Output all records verbatim.

*** Block opens ***

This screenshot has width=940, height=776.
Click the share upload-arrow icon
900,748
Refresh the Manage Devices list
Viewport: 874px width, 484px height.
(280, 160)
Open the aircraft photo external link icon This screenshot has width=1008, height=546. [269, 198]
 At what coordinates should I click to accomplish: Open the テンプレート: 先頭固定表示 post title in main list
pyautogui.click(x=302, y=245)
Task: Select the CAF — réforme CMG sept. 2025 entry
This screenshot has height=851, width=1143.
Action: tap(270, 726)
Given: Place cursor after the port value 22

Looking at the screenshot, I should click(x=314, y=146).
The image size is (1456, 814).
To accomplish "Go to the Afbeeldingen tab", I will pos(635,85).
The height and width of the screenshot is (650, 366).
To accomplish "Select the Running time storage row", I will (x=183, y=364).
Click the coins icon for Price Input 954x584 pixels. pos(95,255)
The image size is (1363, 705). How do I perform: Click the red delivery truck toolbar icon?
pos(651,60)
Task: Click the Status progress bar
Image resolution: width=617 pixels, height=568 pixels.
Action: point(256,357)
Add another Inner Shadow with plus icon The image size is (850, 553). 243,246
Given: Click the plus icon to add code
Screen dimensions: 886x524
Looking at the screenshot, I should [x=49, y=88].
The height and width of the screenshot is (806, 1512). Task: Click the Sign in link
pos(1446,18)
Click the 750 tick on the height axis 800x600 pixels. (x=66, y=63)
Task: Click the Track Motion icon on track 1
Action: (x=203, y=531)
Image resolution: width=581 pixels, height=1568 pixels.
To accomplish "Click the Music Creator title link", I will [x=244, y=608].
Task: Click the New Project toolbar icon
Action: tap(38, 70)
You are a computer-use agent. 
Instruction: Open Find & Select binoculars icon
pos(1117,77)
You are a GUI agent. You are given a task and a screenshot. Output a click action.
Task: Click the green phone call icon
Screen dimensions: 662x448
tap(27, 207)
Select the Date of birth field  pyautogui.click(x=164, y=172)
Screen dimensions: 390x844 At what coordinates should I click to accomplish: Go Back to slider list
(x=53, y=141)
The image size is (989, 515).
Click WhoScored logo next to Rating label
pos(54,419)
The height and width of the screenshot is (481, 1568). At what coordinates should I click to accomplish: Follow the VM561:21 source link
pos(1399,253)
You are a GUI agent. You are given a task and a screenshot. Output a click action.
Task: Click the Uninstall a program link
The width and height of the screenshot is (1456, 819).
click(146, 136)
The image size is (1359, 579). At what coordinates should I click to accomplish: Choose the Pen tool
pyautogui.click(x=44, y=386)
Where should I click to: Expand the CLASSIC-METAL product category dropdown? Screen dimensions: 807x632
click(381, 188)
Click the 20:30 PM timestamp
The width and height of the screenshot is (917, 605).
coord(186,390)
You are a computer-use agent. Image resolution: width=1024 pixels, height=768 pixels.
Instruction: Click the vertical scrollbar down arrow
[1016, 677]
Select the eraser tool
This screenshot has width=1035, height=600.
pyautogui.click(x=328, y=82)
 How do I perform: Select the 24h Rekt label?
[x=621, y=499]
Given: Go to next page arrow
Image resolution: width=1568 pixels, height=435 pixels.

*** Block closes ***

### Solution for this problem
This screenshot has width=940, height=776.
Click the share upload-arrow icon
900,748
Refresh the Manage Devices list
Viewport: 874px width, 484px height.
(280, 160)
Open the aircraft photo external link icon This screenshot has width=1008, height=546. [269, 198]
 At what coordinates should I click to accomplish: Open the テンプレート: 先頭固定表示 post title in main list
pyautogui.click(x=302, y=245)
Task: Select the CAF — réforme CMG sept. 2025 entry
This screenshot has height=851, width=1143.
Action: tap(270, 726)
Given: Place cursor after the port value 22

Looking at the screenshot, I should click(x=314, y=146).
The image size is (1456, 814).
To accomplish "Go to the Afbeeldingen tab", I will pos(635,85).
The height and width of the screenshot is (650, 366).
To accomplish "Select the Running time storage row", I will (x=183, y=364).
Click the coins icon for Price Input 954x584 pixels. pos(95,255)
The image size is (1363, 705). How do I perform: Click the red delivery truck toolbar icon?
pos(651,60)
Task: Click the Status progress bar
Image resolution: width=617 pixels, height=568 pixels.
Action: point(256,357)
Add another Inner Shadow with plus icon The image size is (850, 553). 243,246
Given: Click the plus icon to add code
Screen dimensions: 886x524
Looking at the screenshot, I should [x=49, y=88].
The height and width of the screenshot is (806, 1512). Task: Click the Sign in link
pos(1446,18)
Click the 750 tick on the height axis 800x600 pixels. (x=66, y=63)
Task: Click the Track Motion icon on track 1
Action: (x=203, y=531)
Image resolution: width=581 pixels, height=1568 pixels.
To accomplish "Click the Music Creator title link", I will [x=244, y=608].
Task: Click the New Project toolbar icon
Action: tap(38, 70)
You are a computer-use agent. 
Instruction: Open Find & Select binoculars icon
pos(1117,77)
You are a GUI agent. You are given a task and a screenshot. Output a click action.
Task: Click the green phone call icon
Screen dimensions: 662x448
tap(27, 207)
Select the Date of birth field  pyautogui.click(x=164, y=172)
Screen dimensions: 390x844 At what coordinates should I click to accomplish: Go Back to slider list
(x=53, y=141)
The image size is (989, 515).
Click WhoScored logo next to Rating label
pos(54,419)
The height and width of the screenshot is (481, 1568). At what coordinates should I click to accomplish: Follow the VM561:21 source link
pos(1399,253)
You are a GUI agent. You are given a task and a screenshot. Output a click action.
Task: Click the Uninstall a program link
The width and height of the screenshot is (1456, 819).
click(146, 136)
The image size is (1359, 579). At what coordinates should I click to accomplish: Choose the Pen tool
pyautogui.click(x=44, y=386)
Where should I click to: Expand the CLASSIC-METAL product category dropdown? Screen dimensions: 807x632
click(381, 188)
Click the 20:30 PM timestamp
The width and height of the screenshot is (917, 605).
coord(186,390)
You are a computer-use agent. Image resolution: width=1024 pixels, height=768 pixels.
Instruction: Click the vertical scrollbar down arrow
[1016, 677]
Select the eraser tool
This screenshot has width=1035, height=600.
pyautogui.click(x=328, y=82)
 How do I perform: Select the 24h Rekt label?
[x=621, y=499]
Given: Go to next page arrow
Image resolution: width=1568 pixels, height=435 pixels.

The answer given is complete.